À l'intérieur, l'Asti constitue aussi une maison d'accueil et d'information pour les étrangers et surtout les enfants : le Kannernascht n'assure pas seulement une possibilité de séjour après l'école, mais aussi un accompagnement des devoirs à domicile. L'Asti était aussi une des premières expériences d'éducation précoce. Le savoir et l'expérience acquis, par exemple pour l'apprentissage des langues étrangères, l'association va les éditer sous forme de cassette vidéo afin d'en faire profiter d'autres éducateurs. 

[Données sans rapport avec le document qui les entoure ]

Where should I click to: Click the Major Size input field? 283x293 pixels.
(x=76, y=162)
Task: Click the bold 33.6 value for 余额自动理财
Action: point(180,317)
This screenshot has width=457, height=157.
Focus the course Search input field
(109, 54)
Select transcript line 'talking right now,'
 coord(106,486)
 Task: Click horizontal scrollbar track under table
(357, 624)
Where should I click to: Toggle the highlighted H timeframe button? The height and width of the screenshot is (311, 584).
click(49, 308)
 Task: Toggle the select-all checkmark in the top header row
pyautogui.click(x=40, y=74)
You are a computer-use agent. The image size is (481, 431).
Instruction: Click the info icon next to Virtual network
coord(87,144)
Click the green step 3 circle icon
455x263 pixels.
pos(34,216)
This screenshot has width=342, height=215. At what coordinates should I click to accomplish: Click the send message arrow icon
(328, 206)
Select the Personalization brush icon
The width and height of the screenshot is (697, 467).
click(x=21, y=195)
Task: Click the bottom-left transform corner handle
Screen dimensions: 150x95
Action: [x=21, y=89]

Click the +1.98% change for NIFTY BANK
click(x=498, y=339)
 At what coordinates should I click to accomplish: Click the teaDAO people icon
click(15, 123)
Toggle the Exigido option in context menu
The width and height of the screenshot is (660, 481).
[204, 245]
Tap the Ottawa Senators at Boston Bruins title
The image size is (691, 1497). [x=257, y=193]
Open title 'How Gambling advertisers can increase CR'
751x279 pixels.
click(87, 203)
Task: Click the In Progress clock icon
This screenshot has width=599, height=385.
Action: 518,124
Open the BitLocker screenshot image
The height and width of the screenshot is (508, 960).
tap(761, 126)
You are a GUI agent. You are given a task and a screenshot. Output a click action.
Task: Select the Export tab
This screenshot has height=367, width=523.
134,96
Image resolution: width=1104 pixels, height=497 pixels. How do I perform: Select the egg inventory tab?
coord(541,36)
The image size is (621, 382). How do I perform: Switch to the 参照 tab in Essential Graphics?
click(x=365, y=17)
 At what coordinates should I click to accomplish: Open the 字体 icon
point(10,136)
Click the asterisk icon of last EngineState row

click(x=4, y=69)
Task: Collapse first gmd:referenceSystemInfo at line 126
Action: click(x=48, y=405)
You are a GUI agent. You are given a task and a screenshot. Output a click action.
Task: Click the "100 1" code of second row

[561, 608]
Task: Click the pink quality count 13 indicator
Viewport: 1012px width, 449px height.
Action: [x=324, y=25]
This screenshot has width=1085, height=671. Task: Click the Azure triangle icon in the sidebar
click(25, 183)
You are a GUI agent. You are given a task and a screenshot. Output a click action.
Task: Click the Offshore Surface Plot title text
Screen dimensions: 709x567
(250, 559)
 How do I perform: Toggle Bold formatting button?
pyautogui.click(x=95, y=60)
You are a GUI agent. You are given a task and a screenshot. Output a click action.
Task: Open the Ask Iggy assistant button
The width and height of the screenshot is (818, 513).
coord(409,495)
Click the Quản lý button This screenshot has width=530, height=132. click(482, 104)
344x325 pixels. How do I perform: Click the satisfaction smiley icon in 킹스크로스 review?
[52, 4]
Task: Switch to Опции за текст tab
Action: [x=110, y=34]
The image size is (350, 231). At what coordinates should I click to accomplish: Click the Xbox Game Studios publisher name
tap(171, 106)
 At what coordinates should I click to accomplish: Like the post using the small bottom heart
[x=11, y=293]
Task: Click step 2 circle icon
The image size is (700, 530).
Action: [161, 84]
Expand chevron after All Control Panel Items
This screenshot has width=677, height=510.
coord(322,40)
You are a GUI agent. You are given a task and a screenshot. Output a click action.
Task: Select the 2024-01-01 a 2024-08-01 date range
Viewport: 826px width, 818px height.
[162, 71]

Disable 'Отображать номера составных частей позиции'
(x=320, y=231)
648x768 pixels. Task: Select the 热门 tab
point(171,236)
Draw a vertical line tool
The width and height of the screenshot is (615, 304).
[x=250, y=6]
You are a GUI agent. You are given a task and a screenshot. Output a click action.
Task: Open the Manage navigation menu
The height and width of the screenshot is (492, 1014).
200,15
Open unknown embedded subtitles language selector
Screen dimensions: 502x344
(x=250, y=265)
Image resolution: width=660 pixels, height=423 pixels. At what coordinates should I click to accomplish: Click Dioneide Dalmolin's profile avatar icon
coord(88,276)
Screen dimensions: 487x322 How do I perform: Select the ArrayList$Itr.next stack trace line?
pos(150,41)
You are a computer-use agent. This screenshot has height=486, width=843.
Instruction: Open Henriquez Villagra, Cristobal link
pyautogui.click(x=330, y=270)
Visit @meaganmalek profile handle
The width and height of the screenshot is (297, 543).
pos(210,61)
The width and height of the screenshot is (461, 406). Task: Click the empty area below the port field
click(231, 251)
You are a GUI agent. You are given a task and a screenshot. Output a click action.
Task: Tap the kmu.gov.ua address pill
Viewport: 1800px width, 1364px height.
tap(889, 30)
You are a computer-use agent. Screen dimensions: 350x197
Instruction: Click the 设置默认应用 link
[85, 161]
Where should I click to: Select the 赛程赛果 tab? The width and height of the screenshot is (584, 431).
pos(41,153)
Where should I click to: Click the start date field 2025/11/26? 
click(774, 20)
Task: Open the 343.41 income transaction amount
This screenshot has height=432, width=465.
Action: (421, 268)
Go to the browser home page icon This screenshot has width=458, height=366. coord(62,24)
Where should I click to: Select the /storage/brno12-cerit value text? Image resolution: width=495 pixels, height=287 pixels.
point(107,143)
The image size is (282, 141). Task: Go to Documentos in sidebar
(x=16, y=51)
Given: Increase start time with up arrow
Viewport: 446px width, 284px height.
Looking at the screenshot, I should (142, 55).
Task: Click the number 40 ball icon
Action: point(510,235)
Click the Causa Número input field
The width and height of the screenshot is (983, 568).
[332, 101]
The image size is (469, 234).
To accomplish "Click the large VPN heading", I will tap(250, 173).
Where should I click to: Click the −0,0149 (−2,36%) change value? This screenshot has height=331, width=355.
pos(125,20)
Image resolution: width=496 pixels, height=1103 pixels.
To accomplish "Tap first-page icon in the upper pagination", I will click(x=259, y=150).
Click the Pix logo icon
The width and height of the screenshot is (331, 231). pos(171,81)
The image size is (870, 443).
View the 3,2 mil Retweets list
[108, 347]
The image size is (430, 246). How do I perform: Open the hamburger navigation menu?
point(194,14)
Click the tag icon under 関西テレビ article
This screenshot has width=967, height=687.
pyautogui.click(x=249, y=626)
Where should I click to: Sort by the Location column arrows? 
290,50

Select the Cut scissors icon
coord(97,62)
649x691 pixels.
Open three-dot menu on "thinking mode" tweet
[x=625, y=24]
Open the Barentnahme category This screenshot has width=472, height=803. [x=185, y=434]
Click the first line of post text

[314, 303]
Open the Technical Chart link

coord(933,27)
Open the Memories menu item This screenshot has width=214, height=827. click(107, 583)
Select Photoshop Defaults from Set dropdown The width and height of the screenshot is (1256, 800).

L'année prochaine sera donc pour l'Asti avant tout une année de célébration de cet anniversaire : en collaboration avec la Mission 2000-2001, elle accueillera l'exposition Un voyage pas comme les autres retraçant l'itinéraire d'un réfugié à la recherche d'un pays d'accueil dans une des rotondes des CFL (dès le 21 mars) et Frank Feitler est en train de monter un spectacle théâtral thématique - titre provisoire : Étranges étrangers - qui sera montré au théâtre et dans le cadre de la Caravane 2000 à partir de la mi-mars.